**EXERCISE**
Copy the lines below without any changes, keeping every character and line break as shown.

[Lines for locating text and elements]
━━━━━━
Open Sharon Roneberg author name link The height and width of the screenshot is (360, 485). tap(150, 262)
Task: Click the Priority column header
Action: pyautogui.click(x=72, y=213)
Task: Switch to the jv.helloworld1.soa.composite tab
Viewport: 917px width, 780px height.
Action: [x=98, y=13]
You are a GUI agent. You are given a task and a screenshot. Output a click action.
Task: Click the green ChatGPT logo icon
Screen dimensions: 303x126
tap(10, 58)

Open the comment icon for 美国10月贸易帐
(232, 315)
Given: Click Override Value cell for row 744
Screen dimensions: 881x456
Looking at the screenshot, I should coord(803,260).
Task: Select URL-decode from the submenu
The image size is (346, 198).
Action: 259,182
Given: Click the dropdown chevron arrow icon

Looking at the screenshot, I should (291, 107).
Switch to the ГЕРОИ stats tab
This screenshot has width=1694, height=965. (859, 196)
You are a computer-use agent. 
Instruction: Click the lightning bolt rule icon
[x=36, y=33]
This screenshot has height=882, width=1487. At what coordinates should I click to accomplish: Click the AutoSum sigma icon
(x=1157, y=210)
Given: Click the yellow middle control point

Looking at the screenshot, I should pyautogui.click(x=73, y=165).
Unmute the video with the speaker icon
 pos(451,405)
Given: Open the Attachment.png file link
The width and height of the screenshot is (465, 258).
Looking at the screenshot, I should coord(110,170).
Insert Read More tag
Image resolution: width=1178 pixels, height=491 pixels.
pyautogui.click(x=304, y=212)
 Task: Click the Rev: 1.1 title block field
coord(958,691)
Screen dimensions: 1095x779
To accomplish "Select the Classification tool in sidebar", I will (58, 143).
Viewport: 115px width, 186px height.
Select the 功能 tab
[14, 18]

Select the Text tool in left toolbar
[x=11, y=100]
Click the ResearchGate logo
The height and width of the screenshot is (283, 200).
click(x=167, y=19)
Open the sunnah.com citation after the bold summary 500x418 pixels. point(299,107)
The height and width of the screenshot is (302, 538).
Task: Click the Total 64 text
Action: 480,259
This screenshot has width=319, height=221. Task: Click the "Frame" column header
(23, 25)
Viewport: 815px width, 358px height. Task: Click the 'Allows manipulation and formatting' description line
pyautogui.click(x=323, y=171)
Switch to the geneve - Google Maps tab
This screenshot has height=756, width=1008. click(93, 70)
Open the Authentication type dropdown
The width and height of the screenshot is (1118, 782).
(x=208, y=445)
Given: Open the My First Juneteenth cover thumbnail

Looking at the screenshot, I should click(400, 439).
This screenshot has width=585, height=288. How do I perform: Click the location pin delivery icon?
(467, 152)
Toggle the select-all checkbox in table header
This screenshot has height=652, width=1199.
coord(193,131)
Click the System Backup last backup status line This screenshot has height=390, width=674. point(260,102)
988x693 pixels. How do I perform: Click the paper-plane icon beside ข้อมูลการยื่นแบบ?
━━━━━━
**SOLUTION TO THIS PROBLEM**
Open Sharon Roneberg author name link The height and width of the screenshot is (360, 485). tap(150, 262)
Task: Click the Priority column header
Action: pyautogui.click(x=72, y=213)
Task: Switch to the jv.helloworld1.soa.composite tab
Viewport: 917px width, 780px height.
Action: [x=98, y=13]
You are a GUI agent. You are given a task and a screenshot. Output a click action.
Task: Click the green ChatGPT logo icon
Screen dimensions: 303x126
tap(10, 58)

Open the comment icon for 美国10月贸易帐
(232, 315)
Given: Click Override Value cell for row 744
Screen dimensions: 881x456
Looking at the screenshot, I should coord(803,260).
Task: Select URL-decode from the submenu
The image size is (346, 198).
Action: 259,182
Given: Click the dropdown chevron arrow icon

Looking at the screenshot, I should (291, 107).
Switch to the ГЕРОИ stats tab
This screenshot has width=1694, height=965. (859, 196)
You are a computer-use agent. 
Instruction: Click the lightning bolt rule icon
[x=36, y=33]
This screenshot has height=882, width=1487. At what coordinates should I click to accomplish: Click the AutoSum sigma icon
(x=1157, y=210)
Given: Click the yellow middle control point

Looking at the screenshot, I should pyautogui.click(x=73, y=165).
Unmute the video with the speaker icon
 pos(451,405)
Given: Open the Attachment.png file link
The width and height of the screenshot is (465, 258).
Looking at the screenshot, I should coord(110,170).
Insert Read More tag
Image resolution: width=1178 pixels, height=491 pixels.
pyautogui.click(x=304, y=212)
 Task: Click the Rev: 1.1 title block field
coord(958,691)
Screen dimensions: 1095x779
To accomplish "Select the Classification tool in sidebar", I will (58, 143).
Viewport: 115px width, 186px height.
Select the 功能 tab
[14, 18]

Select the Text tool in left toolbar
[x=11, y=100]
Click the ResearchGate logo
The height and width of the screenshot is (283, 200).
click(x=167, y=19)
Open the sunnah.com citation after the bold summary 500x418 pixels. point(299,107)
The height and width of the screenshot is (302, 538).
Task: Click the Total 64 text
Action: 480,259
This screenshot has width=319, height=221. Task: Click the "Frame" column header
(23, 25)
Viewport: 815px width, 358px height. Task: Click the 'Allows manipulation and formatting' description line
pyautogui.click(x=323, y=171)
Switch to the geneve - Google Maps tab
This screenshot has height=756, width=1008. click(93, 70)
Open the Authentication type dropdown
The width and height of the screenshot is (1118, 782).
(x=208, y=445)
Given: Open the My First Juneteenth cover thumbnail

Looking at the screenshot, I should click(400, 439).
This screenshot has width=585, height=288. How do I perform: Click the location pin delivery icon?
(467, 152)
Toggle the select-all checkbox in table header
This screenshot has height=652, width=1199.
coord(193,131)
Click the System Backup last backup status line This screenshot has height=390, width=674. point(260,102)
988x693 pixels. How do I perform: Click the paper-plane icon beside ข้อมูลการยื่นแบบ?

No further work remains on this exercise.